The other reason why to divide the game in processes is that I want to make using several programming languages as easy as possible. That way, people wanting to hack with the game are not restricted to the programming language(s) I’ve chosen. For example, I’ve done a bit of programming AI in C in the past and I started to get the feeling that a linearly increasing complexity of the AI makes the code exponentially complex. Still, I’m sure there are people that can program better AI in C than what I can do in Haskell, and it might as well be that I’ll decide to use C later after all. I also don’t think I want to program everything in e.g. Haskell (which seems to fit well for AI), especially the client side. (There are SDL and OpenGL bindings for Haskell though.) In the end, I will probably use quite weird programming language combinations and I don’t want to mess with foreign function interfaces too much, so separating everything into processes feels like a good idea.

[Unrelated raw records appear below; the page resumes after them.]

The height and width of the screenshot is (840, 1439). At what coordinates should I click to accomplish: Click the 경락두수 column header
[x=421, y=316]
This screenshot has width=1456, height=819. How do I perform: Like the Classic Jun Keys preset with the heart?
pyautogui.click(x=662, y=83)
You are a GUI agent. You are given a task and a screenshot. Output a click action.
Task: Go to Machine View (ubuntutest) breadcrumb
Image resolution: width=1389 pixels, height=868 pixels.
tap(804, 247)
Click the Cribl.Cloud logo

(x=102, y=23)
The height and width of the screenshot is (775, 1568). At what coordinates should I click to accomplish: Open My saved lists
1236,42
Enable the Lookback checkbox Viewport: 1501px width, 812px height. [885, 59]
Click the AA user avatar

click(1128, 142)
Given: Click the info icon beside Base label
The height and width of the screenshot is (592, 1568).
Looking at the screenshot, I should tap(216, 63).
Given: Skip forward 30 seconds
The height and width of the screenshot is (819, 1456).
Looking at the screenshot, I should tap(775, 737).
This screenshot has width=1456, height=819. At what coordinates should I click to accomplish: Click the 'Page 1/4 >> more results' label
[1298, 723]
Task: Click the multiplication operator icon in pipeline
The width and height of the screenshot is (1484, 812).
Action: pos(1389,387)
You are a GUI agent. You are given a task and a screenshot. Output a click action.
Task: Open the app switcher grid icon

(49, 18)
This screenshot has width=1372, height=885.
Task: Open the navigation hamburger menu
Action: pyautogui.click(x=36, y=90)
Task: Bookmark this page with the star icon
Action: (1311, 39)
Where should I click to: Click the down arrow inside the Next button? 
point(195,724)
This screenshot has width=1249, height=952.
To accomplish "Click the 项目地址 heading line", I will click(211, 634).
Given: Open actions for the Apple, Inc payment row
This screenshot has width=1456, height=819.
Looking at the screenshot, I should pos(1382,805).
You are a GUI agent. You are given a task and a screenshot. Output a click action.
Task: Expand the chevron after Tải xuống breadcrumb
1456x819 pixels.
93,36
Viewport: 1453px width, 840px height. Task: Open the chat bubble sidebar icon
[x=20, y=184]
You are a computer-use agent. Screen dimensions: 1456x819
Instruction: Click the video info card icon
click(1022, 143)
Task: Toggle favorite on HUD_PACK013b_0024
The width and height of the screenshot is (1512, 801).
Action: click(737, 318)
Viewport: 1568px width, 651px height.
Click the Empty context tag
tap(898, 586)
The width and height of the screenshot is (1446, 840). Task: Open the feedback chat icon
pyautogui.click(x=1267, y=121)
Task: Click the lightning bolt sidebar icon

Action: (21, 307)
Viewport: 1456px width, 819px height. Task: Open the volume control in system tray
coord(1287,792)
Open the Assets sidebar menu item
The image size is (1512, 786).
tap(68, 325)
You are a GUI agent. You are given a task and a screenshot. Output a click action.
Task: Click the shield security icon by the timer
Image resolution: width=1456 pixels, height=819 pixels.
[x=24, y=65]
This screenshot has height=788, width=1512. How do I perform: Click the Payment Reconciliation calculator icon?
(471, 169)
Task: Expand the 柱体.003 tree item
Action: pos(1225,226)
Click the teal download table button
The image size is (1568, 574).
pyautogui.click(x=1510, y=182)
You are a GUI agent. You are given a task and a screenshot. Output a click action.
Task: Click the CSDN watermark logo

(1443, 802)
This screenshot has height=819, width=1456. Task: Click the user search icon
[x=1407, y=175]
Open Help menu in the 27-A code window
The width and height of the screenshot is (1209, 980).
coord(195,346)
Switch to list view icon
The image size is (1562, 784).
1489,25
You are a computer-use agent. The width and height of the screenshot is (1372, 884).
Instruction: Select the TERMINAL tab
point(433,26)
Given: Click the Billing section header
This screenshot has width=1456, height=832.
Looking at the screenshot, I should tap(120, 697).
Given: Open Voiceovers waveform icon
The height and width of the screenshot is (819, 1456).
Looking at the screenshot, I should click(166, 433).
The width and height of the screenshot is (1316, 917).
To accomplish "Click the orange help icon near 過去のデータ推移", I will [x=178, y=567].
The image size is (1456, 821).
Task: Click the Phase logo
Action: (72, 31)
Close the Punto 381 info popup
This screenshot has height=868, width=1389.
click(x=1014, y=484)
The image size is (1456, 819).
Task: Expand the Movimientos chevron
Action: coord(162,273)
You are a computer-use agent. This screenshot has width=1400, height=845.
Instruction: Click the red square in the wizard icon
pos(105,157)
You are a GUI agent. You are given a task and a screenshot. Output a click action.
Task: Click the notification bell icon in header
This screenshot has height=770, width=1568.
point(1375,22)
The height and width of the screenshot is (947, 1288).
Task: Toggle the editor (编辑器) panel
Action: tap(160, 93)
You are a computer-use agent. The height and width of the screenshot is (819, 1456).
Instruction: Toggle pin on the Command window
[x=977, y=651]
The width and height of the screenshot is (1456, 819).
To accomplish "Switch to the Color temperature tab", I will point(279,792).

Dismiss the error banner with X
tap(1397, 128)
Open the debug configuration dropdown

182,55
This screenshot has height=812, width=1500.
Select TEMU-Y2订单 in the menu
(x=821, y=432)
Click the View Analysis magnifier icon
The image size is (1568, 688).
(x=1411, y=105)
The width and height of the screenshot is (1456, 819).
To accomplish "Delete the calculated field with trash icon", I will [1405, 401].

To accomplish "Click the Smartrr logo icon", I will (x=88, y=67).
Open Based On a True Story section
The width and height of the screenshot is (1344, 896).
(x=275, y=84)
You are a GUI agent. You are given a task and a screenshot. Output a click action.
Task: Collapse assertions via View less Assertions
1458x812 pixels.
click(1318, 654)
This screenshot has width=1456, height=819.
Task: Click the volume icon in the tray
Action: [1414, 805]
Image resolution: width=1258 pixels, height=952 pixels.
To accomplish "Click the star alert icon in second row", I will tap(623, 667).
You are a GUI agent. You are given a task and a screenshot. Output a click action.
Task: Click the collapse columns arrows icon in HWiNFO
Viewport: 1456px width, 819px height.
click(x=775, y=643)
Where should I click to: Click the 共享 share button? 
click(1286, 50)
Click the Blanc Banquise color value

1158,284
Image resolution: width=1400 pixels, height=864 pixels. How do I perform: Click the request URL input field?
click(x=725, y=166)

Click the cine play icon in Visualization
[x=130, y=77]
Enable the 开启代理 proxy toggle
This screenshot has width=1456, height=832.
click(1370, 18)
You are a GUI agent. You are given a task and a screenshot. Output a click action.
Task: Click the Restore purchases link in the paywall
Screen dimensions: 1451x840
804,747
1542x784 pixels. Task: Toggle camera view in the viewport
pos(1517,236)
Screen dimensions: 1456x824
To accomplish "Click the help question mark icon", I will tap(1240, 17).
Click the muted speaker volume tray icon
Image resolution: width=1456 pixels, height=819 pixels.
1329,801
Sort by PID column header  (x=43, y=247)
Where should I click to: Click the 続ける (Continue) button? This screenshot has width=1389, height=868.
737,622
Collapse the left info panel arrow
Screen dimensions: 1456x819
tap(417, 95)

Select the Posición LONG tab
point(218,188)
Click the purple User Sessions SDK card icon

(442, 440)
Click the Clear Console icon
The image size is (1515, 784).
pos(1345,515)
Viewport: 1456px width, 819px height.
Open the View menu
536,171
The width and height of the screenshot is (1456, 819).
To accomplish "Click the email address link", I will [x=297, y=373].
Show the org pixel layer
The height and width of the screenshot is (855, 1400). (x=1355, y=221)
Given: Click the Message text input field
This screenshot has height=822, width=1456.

One may also wonder how badly the performance of the game is hit when it is divided to so (relatively) many processes. I looked at Beej’s Guide to Unix Interprocess Communication (my game should be cross-platform in the end, though), and it seems like the most efficient way to do this is through shared memory. Since I’m not really sure if that plays well with higher programming languages like Haskell or Python that I also planned on using on my project and since I thought having the communication streamed would be the easiest way I decided to go for good ol’ BSD sockets. They seem reasonably fast and another bonus with them is that the possible inclusion of multiplayer in the game would be smaller hassle.

Another point from the book mentioned above I also want to follow is first getting the program to work, then getting it to work well. Probably the biggest reason why the software I’ve written until now was never really ready to be released is that I always wanted to make it huge from the start. (Actually, if you look at this project, I’m still doing it.) Dividing the project to so clearly dividable modules makes it possible for me to actually try to program each module in a quick and dirty way just to get a prototype done, and improve each module separately later.

In other words, the next step in my project is to write small functionality for each part of my project and make them work with each other. Since I’m lazy, I thought about doing the client side either with Pygame (the SDL bindings to Python) or just reusing the C++/SDL code I made a couple of months ago that displays a simple soccer pitch with some triangles as players. I’d like to do the AI part with Haskell, since I can imagine how pure functions and lazy evaluation make that task easier. And besides, I think it’s a great language (once you get the hang of it). The third process of my project involves physics, i.e. moving the ball and the players depending on their actions, which may not be a very difficult thing to accomplish and I might as well program it in C.

Of course, another difficult thing is getting the parts work well with each other and designing the protocols between them. That means I still have some planning ahead before I actually get to writing the code, but when I do, I hope it actually doesn’t take forever before I have something to show. When I do have something finished (whenever that may be), I’ll set up a (darcs) repository for the readers to have a look. In any case, when I have some new design or code to write about, I’ll keep you posted.